Spring Bay National Park
Spring Bay National Park, about ½ mile north of the Baths, has the same captivating landscape and beautiful beach as the Baths, but often with far fewer people. A moderately sized crescent bay is fringed by shade trees and equipped with a few picnic tables. A swimming area is framed by large boulders while smaller pools are ideal for explorers. Hunt for the “crawl” a magical, calm pool of water entirely surrounded by boulders.
Savannah Bay is a white sand beach about a mile north of Spanish Town, near Mahoe Bay. The sand is narrow but long with plenty of sea grape bushes for shade and the same exquisite white sand as other Virgin Gorda beaches. A handful of thatched roof beach shelters add to the appeal and practicality of spending the day here.
Savannah Bay is notably shallow a good distance out and is protected from swells, making it a good beach for children or unsure swimmers and good anchorage for yachts. It is also usually nearly empty, and a healthy offshore reef entertains snorkelers. The bay is a good place for running or walking in the early morning or late afternoon.
Gorda Peak National Park
Although Gorda Peak National Park is relatively small, just 265 acres, the percentage of rare and endangered species is remarkably high. Gorda Peak’s richness led it to be chosen as a U.K. Darwin Initiative site for preservation of biodiversity.
Two trails cut through the Gorda National Park to a lookout tower near the peak. The main trail provides the most direct route (about 0.75 mile) to the summit. The other trail is less steep and meanders pleasantly through the forest before climbing to the summit. The lookout tower climbs above the tree tops and provides a stunning view of North Sound below. On a clear day, you can see Anegada.
The Copper Mine
These interesting ruins contain an abandoned 19th century copper mine. Copper was first discovered on Virgin Gorda.
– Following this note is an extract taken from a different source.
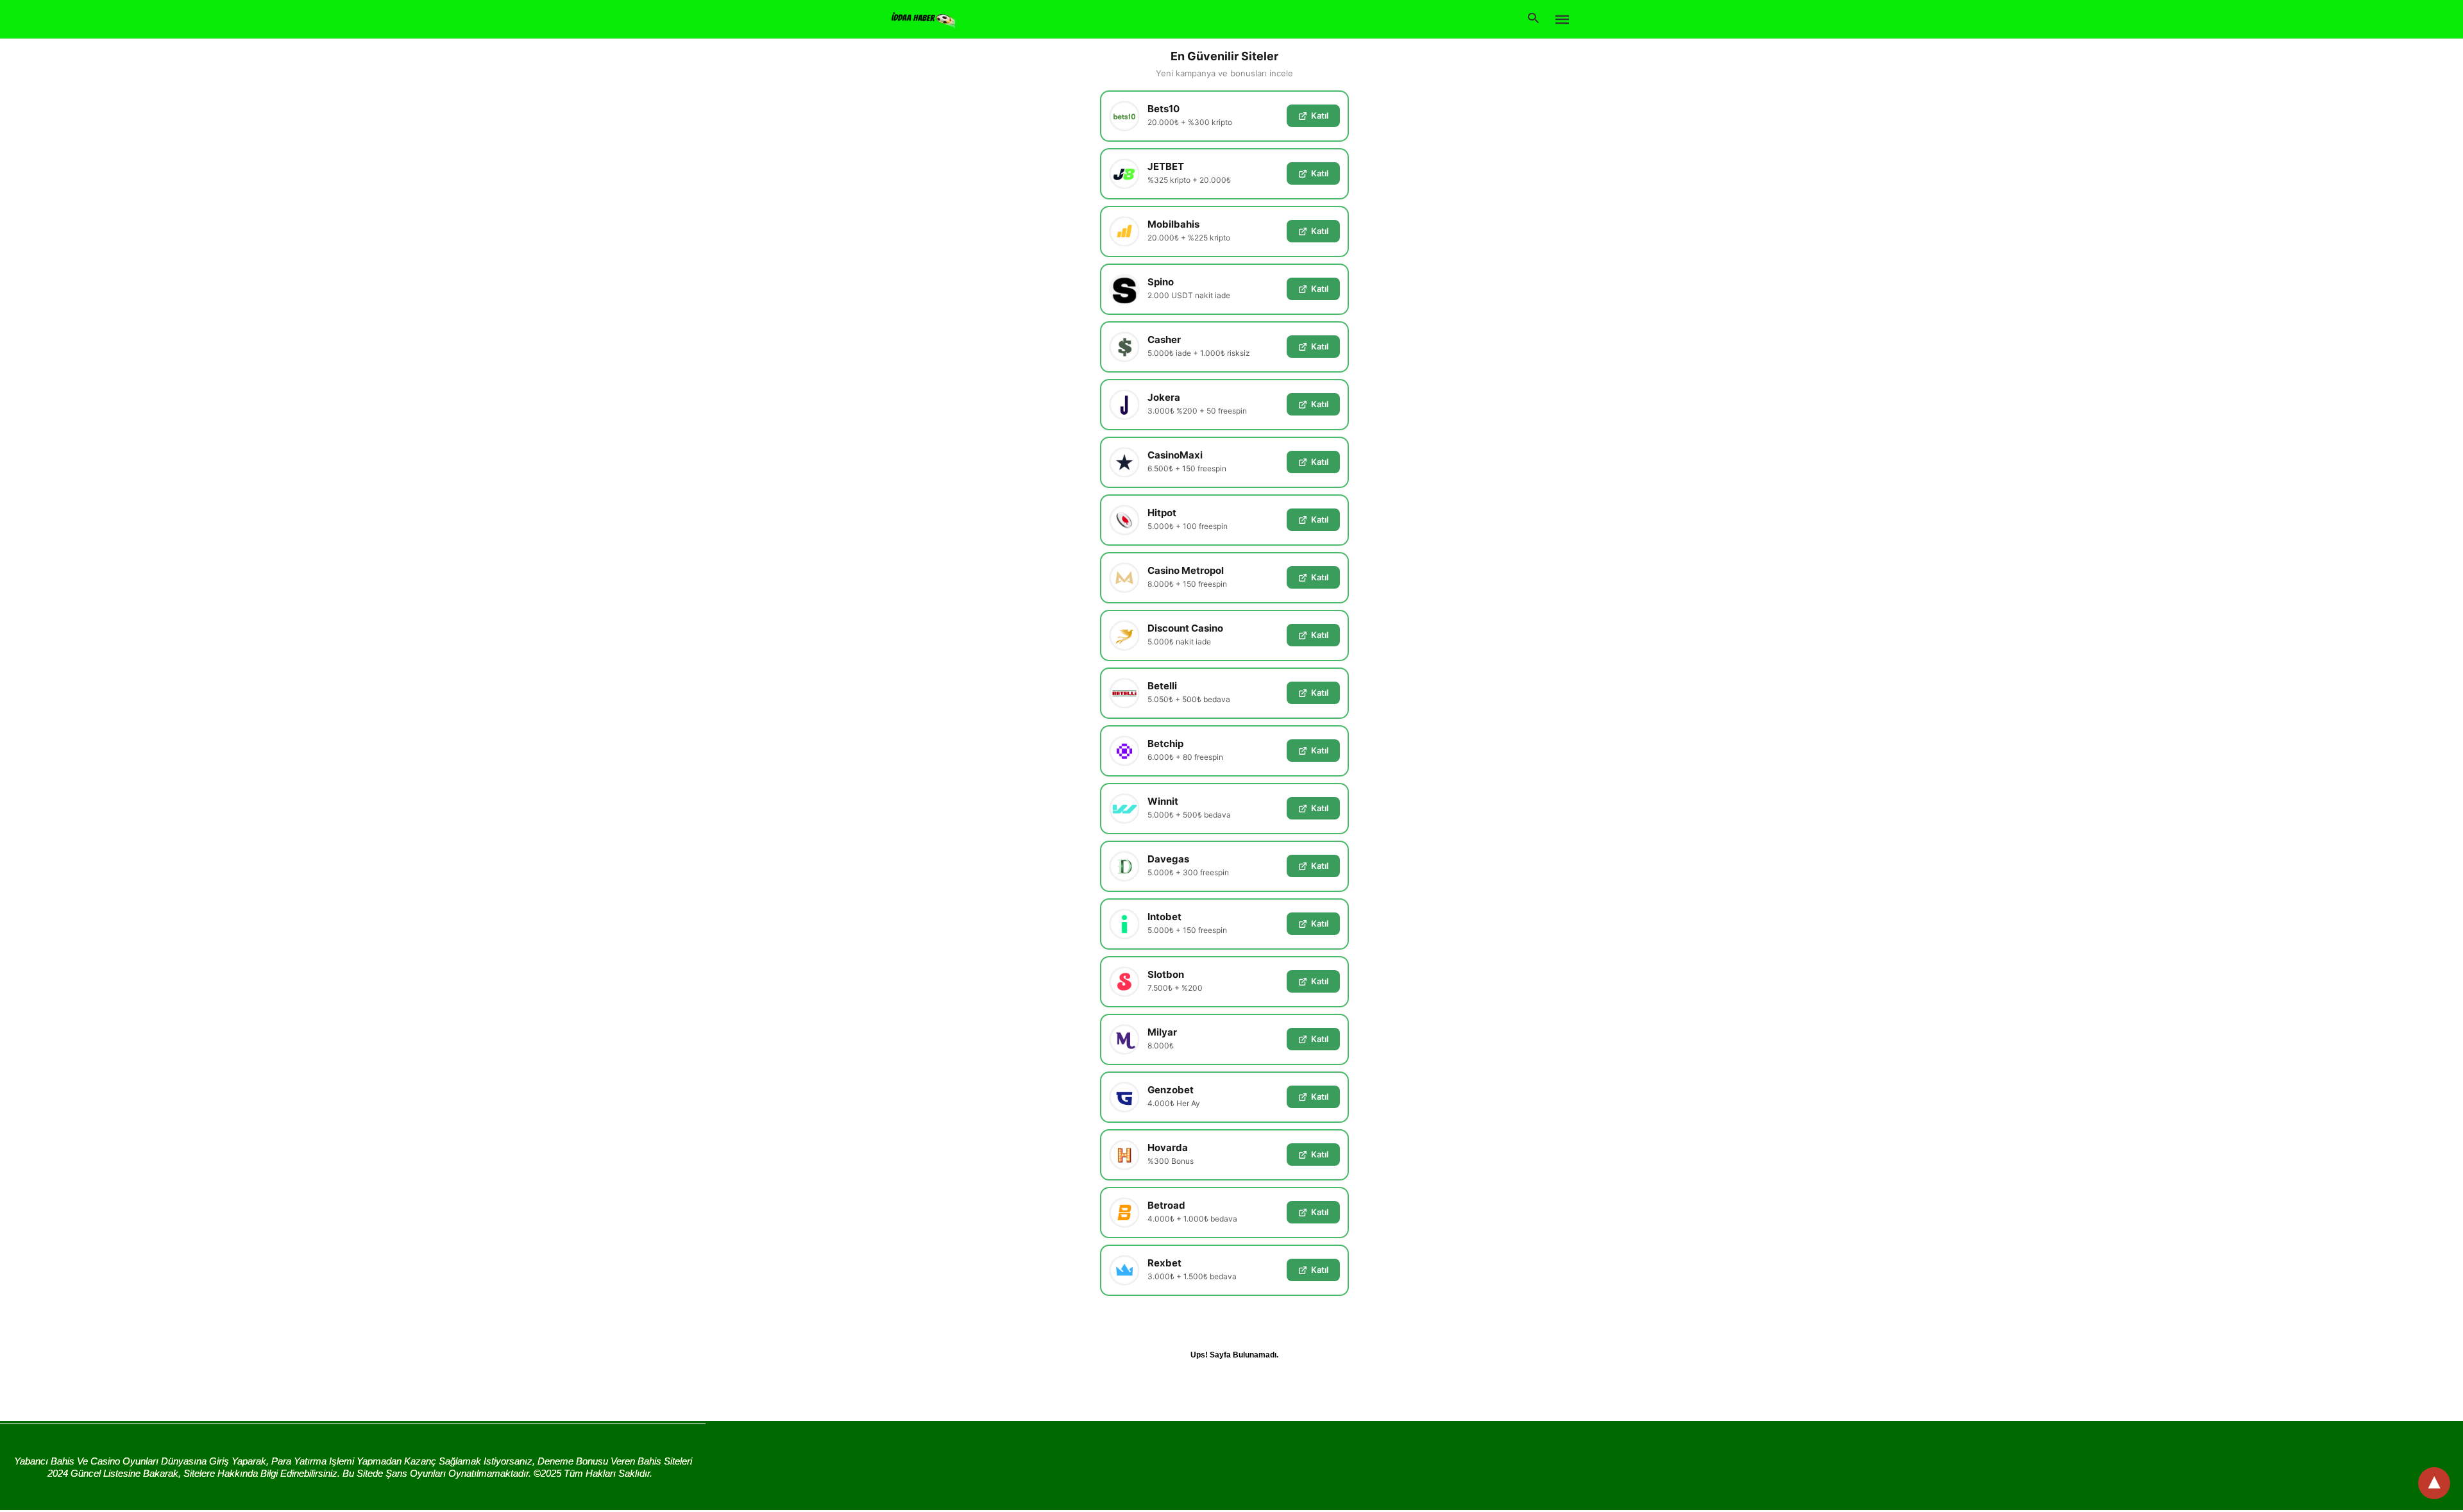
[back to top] (2434, 1483)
Local legends suggest the shafts were originally dug by Spanish adventurers to mine silver in the late 15th century.
After the islands came under British control, the copper mine was constructed in 1837 and its first shaft was sunk in 1838. In two separate periods over the next 24 years, 36 Cornish miners extracted ore from this site with the aid of some 140 British Virgin Island workmen. The extracted ore was sent first by road to Spanish Town and then by ship to Wales, and on return trips the ships would carry provisions, wood for construction wages for the workers and coal with which to power their steam engine.
The mine was abandoned in 1862.
North Sound is the general term used to describe all the land and sea-based locations near Virgin Gorda’s northern tip. Leverick Bay houses two restaurants, a handful of shops, and a hotel. This is a great place to rent water sports gear.
Gun Creek faces the ferry dock that links Virgin Gorda with the islands and bays that circle North Sound. Here you will find a small grocery and a few more bars. There are no roads past Gun Creek, so you must explore North Sound by boat. Biras Creek, Bitter End and several restaurants on other North Sound Islands provide free ferry service for guests wanting to explore. You can also rent a small boat and putter around North Sound on your own.